#### Exercise objective:
Rewrite the records from the line with "At what coordinates should I click to accomplish: Click" up to and including the line with "click(x=37, y=426)", keeping the requests unchanged but scaling every coordinate in the answers by 0.5 and rounding to whole numbers with halves going up. Output only those lines.

Stored items:

** Begin **

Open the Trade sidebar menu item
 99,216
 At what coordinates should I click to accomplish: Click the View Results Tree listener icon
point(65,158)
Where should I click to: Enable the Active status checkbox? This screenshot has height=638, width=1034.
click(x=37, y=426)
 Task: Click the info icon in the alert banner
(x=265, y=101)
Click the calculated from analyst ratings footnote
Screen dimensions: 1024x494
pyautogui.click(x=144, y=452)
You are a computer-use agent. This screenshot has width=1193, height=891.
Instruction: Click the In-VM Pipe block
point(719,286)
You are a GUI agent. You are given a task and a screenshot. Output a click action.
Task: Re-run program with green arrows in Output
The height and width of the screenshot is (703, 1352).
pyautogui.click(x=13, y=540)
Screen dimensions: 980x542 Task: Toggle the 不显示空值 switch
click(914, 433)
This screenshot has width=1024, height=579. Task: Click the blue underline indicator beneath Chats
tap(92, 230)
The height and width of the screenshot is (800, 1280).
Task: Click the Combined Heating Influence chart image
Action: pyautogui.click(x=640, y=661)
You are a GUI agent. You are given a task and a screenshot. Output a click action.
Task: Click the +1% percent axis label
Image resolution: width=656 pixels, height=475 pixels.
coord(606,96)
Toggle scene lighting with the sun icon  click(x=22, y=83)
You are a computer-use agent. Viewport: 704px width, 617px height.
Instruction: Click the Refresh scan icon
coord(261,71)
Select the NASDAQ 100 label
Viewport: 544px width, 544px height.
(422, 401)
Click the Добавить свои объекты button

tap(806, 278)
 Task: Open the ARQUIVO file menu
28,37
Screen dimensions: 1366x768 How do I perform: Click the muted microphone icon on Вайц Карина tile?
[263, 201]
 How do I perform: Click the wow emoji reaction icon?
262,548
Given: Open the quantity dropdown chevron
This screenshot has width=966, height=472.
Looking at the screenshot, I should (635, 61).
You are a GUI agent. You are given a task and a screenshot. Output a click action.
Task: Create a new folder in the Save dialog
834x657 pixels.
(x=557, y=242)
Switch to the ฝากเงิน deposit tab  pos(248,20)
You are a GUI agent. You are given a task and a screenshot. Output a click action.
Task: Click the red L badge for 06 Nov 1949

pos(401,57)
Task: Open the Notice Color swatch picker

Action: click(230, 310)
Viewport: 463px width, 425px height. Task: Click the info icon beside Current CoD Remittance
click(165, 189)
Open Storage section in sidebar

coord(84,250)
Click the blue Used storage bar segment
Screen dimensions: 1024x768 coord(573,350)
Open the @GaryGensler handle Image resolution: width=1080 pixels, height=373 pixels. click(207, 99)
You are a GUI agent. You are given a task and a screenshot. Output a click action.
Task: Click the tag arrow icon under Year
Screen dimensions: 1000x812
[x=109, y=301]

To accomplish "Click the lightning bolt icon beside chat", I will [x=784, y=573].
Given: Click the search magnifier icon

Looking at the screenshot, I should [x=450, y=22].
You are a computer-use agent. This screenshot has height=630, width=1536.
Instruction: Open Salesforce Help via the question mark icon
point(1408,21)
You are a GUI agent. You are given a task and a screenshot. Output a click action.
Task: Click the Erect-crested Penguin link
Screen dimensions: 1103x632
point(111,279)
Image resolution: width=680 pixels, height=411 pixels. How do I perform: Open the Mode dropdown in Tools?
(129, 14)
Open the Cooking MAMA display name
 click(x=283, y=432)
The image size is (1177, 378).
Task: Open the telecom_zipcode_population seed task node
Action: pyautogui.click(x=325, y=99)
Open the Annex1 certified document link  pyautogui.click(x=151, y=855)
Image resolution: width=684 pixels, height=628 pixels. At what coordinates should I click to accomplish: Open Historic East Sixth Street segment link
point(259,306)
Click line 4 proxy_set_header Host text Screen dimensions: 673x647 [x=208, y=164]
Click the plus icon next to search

** End **

#### Answer to this exercise:
 At what coordinates should I click to accomplish: Click the View Results Tree listener icon
point(33,79)
Where should I click to: Enable the Active status checkbox? This screenshot has height=638, width=1034.
click(x=19, y=213)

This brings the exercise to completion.